De l’antisémitisme au négationnisme
Ce remarquable documentaire, une rediffusion, explique comment s’est développé le négationnisme de la Shoah après la guerre et comment il est devenu le socle d’un courant de pensée opposé à l’État d’Israël.  
« Les chambres à gaz, c’est un endroit où on aurait mis les gens pour les tuer, notamment, dit-on, avec du zyklon. Le zyklon est un insecticide. Il a été créé après la guerre de 14, il existe encore aujourd’hui. Donc on peut dire qu’au bagne d’Auschwitz, on a gazé des poux ». Cette déclaration, énoncée avec le sérieux et la conviction du parfait historien, est signée Robert Faurisson, l’un des militants les plus connus et les plus acharnés de la négation de la Shoah. Et quand certains s’interrogent encore sur l’injustice que subit ce pauvre Dieudonné, rappelons simplement qu’il a en personne fait acclamer Faurisson en 2008 par le public du Zénith de Paris. Les mots viennent alors à nous manquer.
Ce documentaire réalisé par Michael Prazan revient sur cette construction du négationnisme de la Shoah et sur son évolution contemporaine particulièrement ciblée sur Israël. Le fameux mélange nauséabond entre l’histoire et la politique.
Premier constat, après la guerre, une chape de plomb s’est abattue sur la parole des survivants.
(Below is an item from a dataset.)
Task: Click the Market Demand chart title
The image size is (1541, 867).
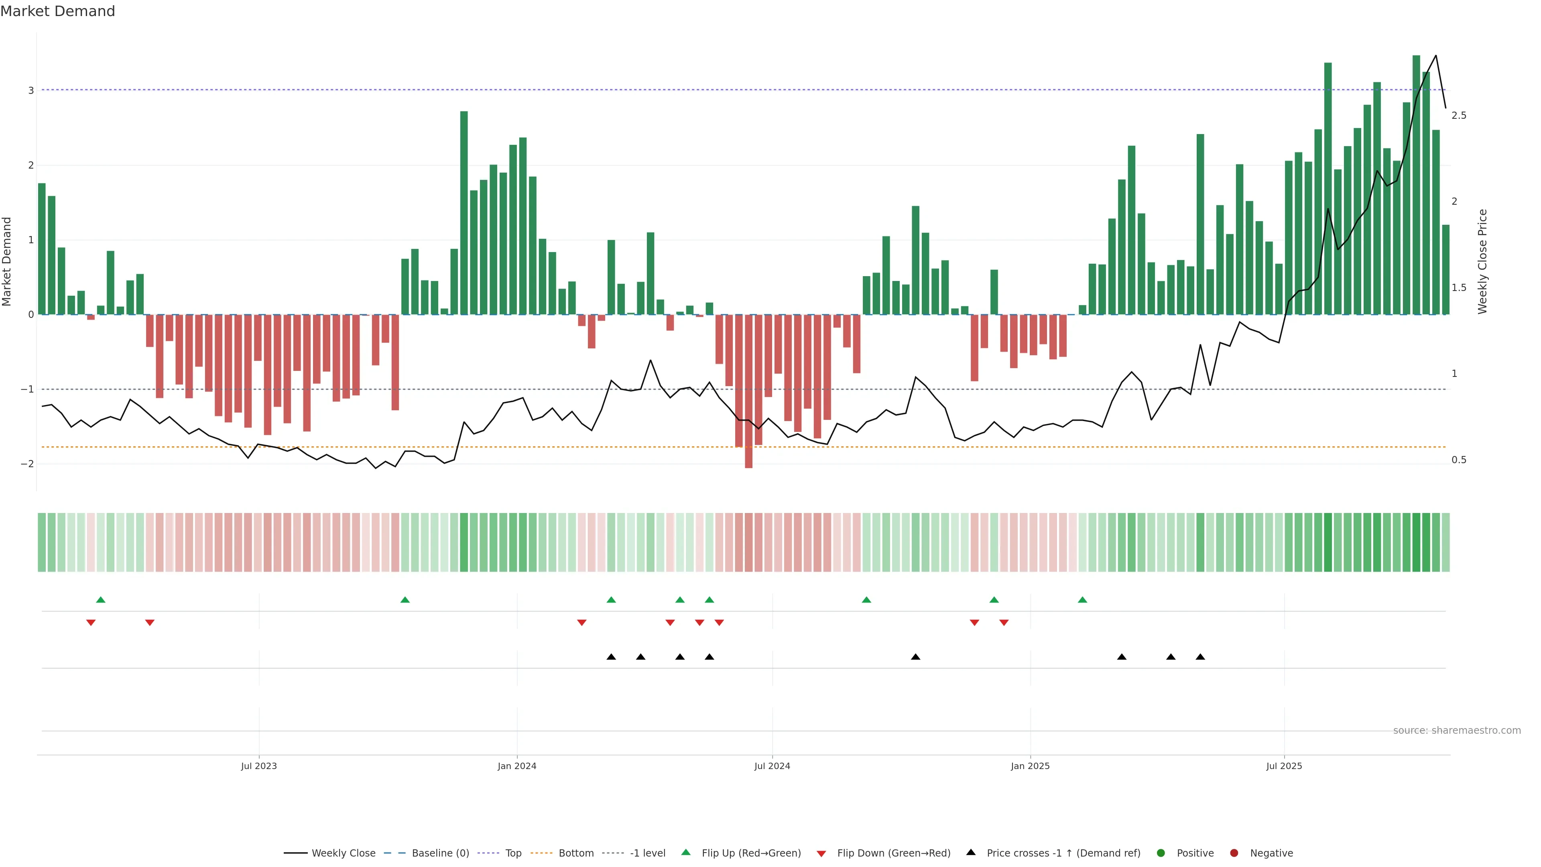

L’historienne Annette Wieviorka témoigne. « On n’a pas eu envie de les entendre. Dans le fait de ne pas raconter, il y a eu aussi la peur de ne pas être cru. » Un silence qui profite aux antisémites de tous bords, de Maurice Bardèche à Paul Rassinier, un ancien député socialiste, déporté à Buchenwald. Puis, la parole se libérant, notamment lors du procès d’Eichmann en 1961, la stratégie des négationnistes évolue. Ce sont les aspects techniques de la Shoah qui sont alors contestés. La géopolitique prend également une place plus importante avec le conflit au Moyen-Orient. Israël est accusé de manipulation, d’invention même de l’extermination des juifs. Un refrain repris en chœur par ses opposants, à l’image de Mahmoud Ahmadinejad… Un refrain toujours fredonné de nos jours.